### [What the exercise asks]
Below are the records; give again exactly the line with "The image size is (868, 401).", the line with "Task: Select win (3) for 伯恩利 vs 曼彻斯特城", and each line that lies between them, and nothing besides.

—————

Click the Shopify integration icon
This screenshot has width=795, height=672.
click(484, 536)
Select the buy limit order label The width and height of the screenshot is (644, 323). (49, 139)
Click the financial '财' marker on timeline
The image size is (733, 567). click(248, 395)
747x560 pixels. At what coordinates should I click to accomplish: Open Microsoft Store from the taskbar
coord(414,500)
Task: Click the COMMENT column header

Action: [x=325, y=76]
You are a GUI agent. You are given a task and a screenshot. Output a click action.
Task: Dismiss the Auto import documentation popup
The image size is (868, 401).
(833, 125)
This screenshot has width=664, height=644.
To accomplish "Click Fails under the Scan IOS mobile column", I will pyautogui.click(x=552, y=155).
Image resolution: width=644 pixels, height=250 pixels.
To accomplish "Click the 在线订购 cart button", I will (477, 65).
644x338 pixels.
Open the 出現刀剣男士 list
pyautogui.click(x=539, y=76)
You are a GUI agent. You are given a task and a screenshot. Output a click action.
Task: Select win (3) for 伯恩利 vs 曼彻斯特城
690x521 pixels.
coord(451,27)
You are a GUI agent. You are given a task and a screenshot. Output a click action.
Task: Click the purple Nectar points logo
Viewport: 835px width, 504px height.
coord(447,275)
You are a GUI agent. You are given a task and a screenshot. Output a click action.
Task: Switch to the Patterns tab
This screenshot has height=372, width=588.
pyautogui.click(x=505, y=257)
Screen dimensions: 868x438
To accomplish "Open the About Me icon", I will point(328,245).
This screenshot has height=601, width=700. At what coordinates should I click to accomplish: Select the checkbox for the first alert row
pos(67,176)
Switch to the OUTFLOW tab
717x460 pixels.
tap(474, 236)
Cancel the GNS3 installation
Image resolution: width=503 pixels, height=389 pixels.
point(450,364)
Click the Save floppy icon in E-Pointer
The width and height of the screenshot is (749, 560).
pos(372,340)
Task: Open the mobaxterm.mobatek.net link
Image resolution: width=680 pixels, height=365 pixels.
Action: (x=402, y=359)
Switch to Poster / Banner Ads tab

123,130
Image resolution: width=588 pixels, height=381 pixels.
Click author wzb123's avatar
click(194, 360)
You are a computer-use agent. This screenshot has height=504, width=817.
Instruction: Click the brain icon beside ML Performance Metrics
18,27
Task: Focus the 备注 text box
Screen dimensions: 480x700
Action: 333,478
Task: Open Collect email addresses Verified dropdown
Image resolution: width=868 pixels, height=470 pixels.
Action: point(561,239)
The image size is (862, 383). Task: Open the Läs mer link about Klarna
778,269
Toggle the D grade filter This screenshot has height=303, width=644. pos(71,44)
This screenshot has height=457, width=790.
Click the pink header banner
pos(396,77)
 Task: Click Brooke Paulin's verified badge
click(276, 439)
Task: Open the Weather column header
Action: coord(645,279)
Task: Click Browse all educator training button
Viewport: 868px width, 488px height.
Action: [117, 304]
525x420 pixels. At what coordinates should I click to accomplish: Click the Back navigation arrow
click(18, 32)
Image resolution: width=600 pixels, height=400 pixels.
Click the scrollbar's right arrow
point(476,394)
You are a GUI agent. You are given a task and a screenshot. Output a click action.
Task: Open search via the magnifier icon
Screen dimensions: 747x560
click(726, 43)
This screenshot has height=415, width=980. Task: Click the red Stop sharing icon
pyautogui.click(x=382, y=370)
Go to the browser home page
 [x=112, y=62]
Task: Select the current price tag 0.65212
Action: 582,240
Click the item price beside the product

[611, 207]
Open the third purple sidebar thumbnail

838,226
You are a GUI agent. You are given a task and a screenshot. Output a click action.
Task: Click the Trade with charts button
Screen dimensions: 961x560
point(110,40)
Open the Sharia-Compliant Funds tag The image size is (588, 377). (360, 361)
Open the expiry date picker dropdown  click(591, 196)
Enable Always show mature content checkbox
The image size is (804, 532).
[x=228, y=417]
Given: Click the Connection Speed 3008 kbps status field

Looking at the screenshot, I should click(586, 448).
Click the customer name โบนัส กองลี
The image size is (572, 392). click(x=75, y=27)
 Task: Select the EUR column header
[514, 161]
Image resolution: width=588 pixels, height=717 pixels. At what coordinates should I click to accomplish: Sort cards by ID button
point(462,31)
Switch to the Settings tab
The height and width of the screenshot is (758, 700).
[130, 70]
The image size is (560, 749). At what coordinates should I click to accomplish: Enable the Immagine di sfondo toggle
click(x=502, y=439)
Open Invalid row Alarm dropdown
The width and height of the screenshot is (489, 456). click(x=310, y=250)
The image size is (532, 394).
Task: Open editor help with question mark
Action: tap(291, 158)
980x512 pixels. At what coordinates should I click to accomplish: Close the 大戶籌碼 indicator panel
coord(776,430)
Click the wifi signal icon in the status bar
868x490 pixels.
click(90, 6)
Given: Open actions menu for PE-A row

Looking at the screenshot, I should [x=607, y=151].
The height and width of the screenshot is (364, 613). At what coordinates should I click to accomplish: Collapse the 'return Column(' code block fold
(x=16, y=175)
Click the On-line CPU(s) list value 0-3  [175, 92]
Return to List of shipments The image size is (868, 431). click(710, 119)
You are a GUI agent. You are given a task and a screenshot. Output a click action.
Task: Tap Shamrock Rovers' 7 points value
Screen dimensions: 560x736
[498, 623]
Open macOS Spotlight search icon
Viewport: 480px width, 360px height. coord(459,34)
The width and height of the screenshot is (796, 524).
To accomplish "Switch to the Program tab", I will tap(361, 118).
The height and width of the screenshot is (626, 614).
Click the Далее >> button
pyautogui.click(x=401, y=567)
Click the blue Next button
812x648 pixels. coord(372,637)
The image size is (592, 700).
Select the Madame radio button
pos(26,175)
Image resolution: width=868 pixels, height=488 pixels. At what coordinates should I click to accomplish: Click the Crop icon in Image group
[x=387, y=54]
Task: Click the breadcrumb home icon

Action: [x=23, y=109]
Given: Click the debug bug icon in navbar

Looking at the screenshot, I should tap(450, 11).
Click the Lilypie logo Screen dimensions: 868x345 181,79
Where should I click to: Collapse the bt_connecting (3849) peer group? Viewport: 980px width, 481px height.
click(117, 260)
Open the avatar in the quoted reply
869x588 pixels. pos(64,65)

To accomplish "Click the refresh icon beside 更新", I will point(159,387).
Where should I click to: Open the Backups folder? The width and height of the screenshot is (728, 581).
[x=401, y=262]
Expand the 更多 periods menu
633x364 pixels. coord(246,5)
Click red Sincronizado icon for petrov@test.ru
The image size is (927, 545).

—————

### [Output of the exercise]
The image size is (868, 401).
(833, 125)
This screenshot has width=664, height=644.
To accomplish "Click Fails under the Scan IOS mobile column", I will pyautogui.click(x=552, y=155).
Image resolution: width=644 pixels, height=250 pixels.
To accomplish "Click the 在线订购 cart button", I will (477, 65).
644x338 pixels.
Open the 出現刀剣男士 list
pyautogui.click(x=539, y=76)
You are a GUI agent. You are given a task and a screenshot. Output a click action.
Task: Select win (3) for 伯恩利 vs 曼彻斯特城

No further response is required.